December marked the third consecutive month where SGI and Saskatchewan law enforcement focused on impaired driving.
“It’s certainly disappointing. After extensive coverage in the media about safe ride options, increased enforcement and the tougher impaired driving laws that would be coming into effect on Jan. 1, 2017, people are still choosing to drive when they shouldn’t,” said Earl Cameron, Executive Vice President of the Auto Fund. “Wouldn’t it be great to be able to report zero impaired driving charges next month? And it’s possible — by making smart choices, and planning ahead. Let’s make sure everyone gets home safe.”
In total, there were 353 offences related to impaired driving (compared to 308 last December). Ten people were charged with having a blood alcohol content (BAC) between .04-.08. They received a three-day licence suspension, four demerit points on their driving record and must complete a Driving Without Impairment (DWI) course. Under tougher laws that came into effect Jan. 1, those drivers would have also had their vehicle seized for those three days.
There were 343 Criminal Code charges laid for driving while legally impaired or refusing to give a breath test when demanded by police. Upon conviction, those drivers will lose their licence for a year, pay penalties up to $17,750, and lose up to 20 points on their driving record. They also have to attend the three-day DWI program and have ignition interlock installed in their vehicle for at least one year after they get their licence back. This will cost them each thousands of dollars on top of legal fees. Once convicted, they’ll have a criminal record which could make employment and traveling a challenge.

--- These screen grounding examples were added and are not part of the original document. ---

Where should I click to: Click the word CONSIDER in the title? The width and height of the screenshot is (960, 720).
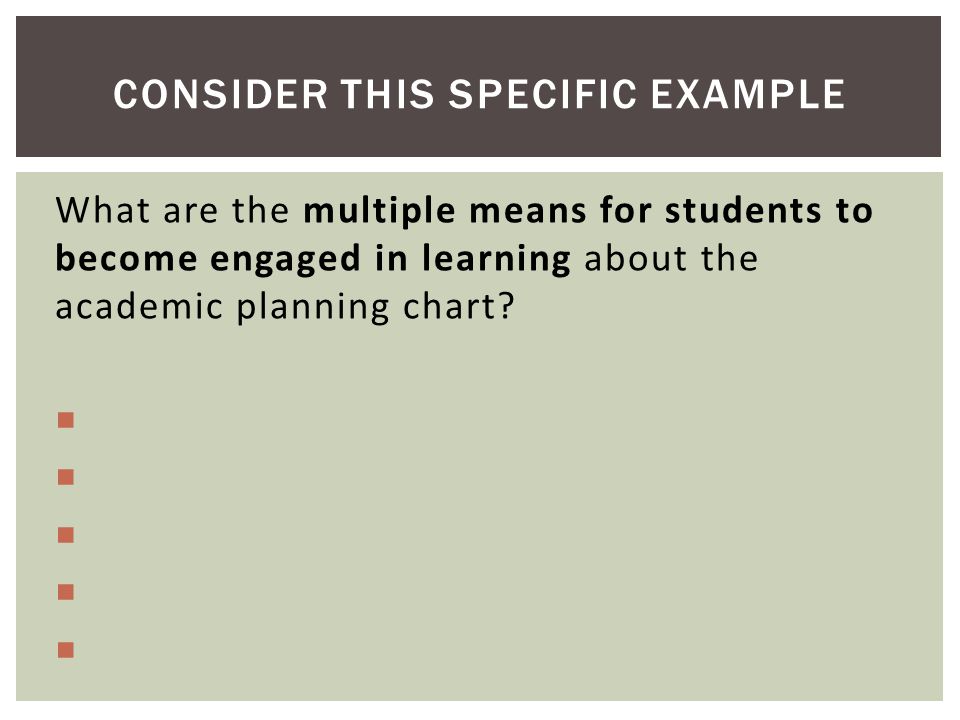[x=221, y=94]
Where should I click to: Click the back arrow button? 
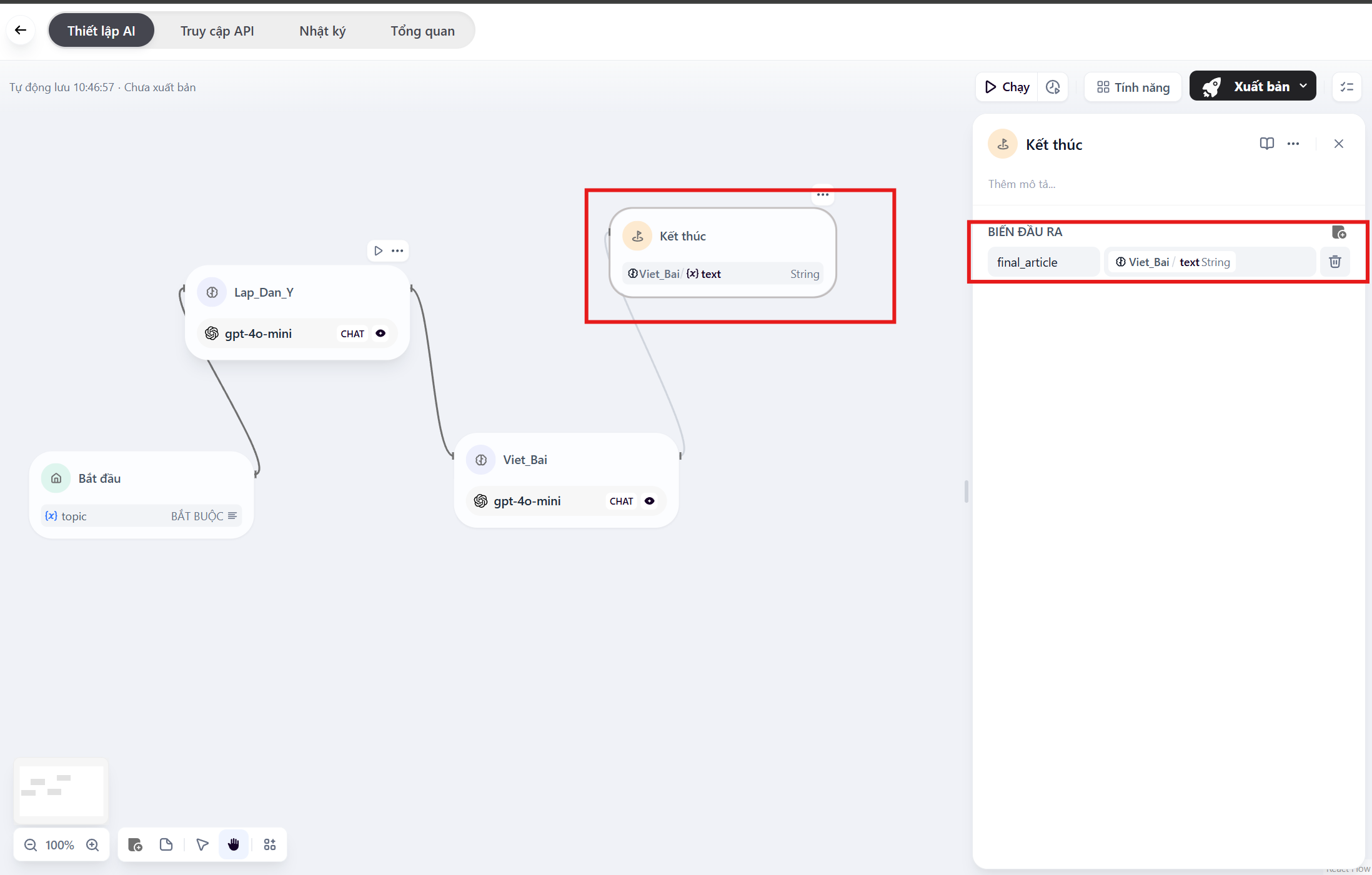(21, 30)
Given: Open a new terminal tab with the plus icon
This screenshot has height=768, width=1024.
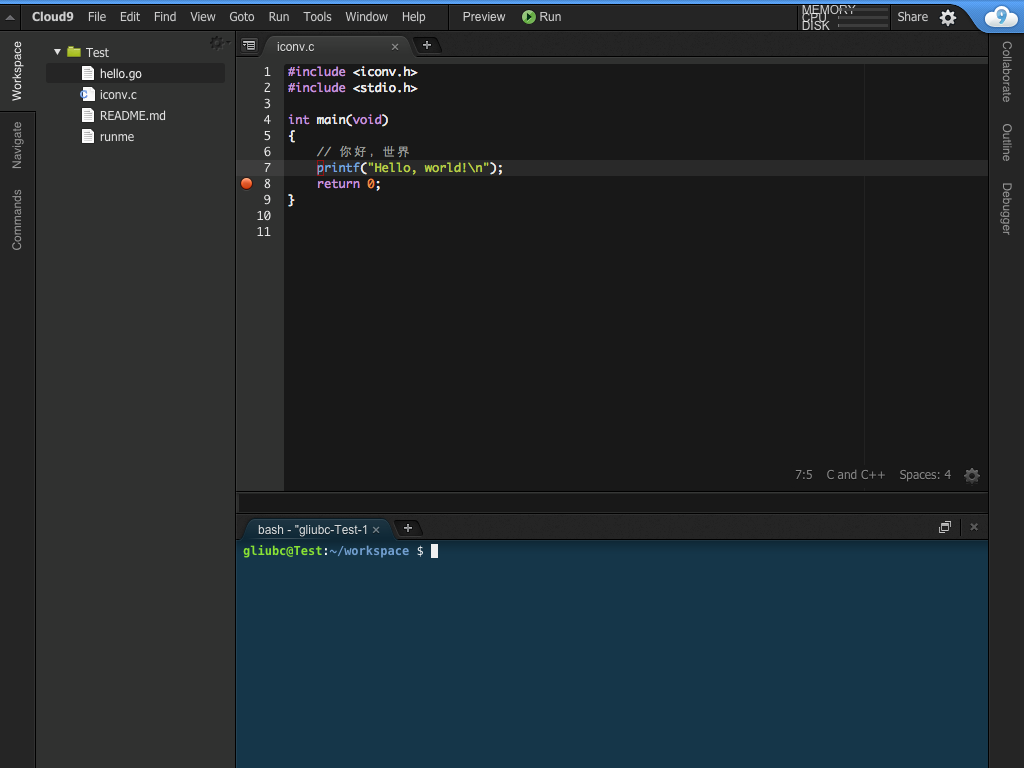Looking at the screenshot, I should 407,528.
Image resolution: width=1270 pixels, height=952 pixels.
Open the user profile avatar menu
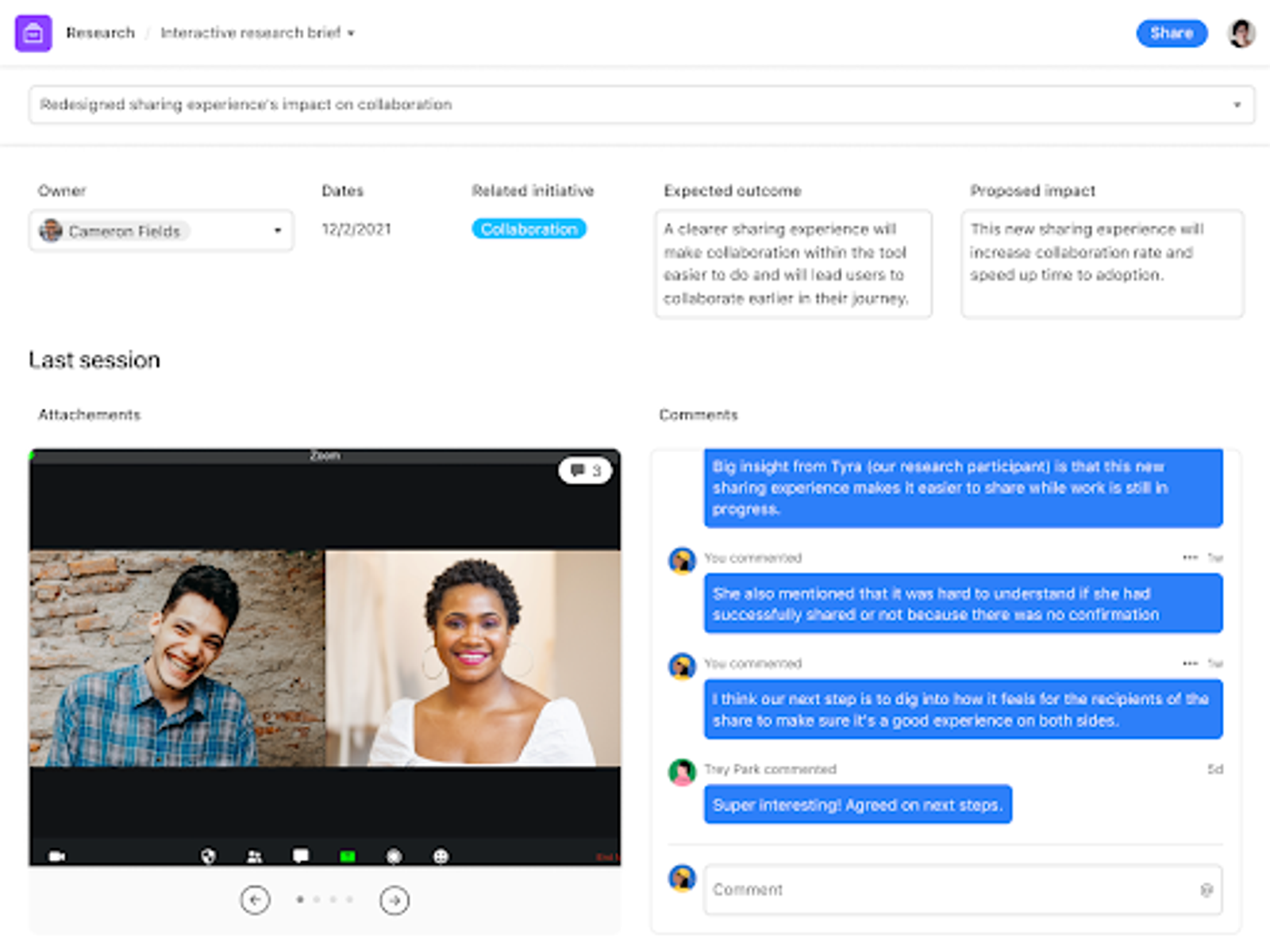(1241, 33)
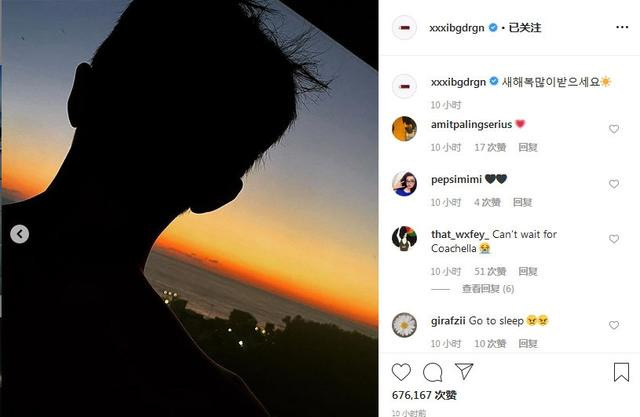This screenshot has width=640, height=417.
Task: Open xxxibgdrgn profile avatar in header
Action: tap(404, 28)
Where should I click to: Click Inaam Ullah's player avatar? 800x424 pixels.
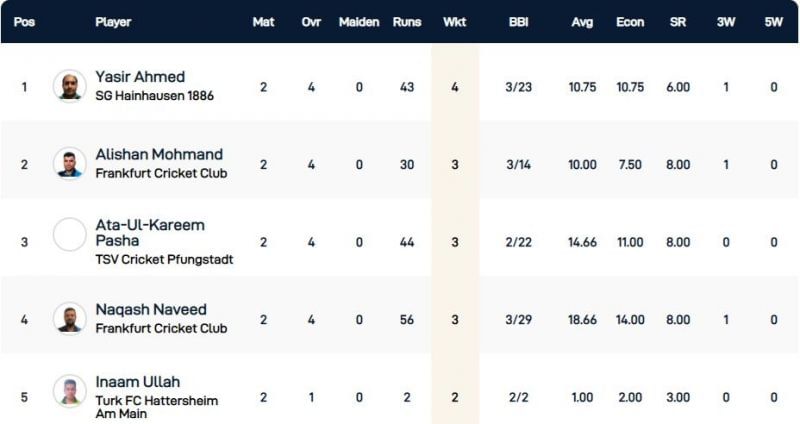pos(70,391)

While impaired driving was the focus last month, law enforcement were still looking out for other dangerous traffic offences. The following tickets were also issued in December:
- 2,894 speeding violations;
- 282 distracted driving offences (144 of those were for cellphone use); and
- 167 tickets for inappropriate or no seatbelt/child safety seat.
“If you know you’re going to be drinking — plan a safe ride ahead of time. It’s that simple. Because once you’ve been drinking, your judgment can be impaired and you may make the bad decision to get behind the wheel,” said Cameron. “So take that temptation away, right from the start. Don’t even take a vehicle if you’re going to drink. Make plans to get there and back safe and sober.”
Aside from SGI’s traffic violation numbers, the Outlook RCMP issued their own ticket info compiling statistics from October 1 to December 31 of last year.
During that time period, which equates to 92 days, the Outlook & Elbow RCMP issued 78 tickets and charged three drivers criminally. The data breaks down as:
- 22 counts of exceeding the posted speed limit
- 17 counts of exceeding the limit by greater than 35 km/hr
- 3 counts of exceeding the limit by greater than 50 km/hr
- 3 counts of disobeying a stop sign
- 3 counts of driving without due care and attention
- 0 counts of driver failing to wear a seat belt
- 7 counts of driving while disqualified/suspended/unregistered vehicle
- 4 counts of alcohol in a motor vehicle
- 5 counts of stunting
- 2 counts of vehicle equipment regulations
- 3 counts of other provincial driving charges
The criminal offences include three counts of impaired driving, one count of dangerous driving, and one count of flight from police.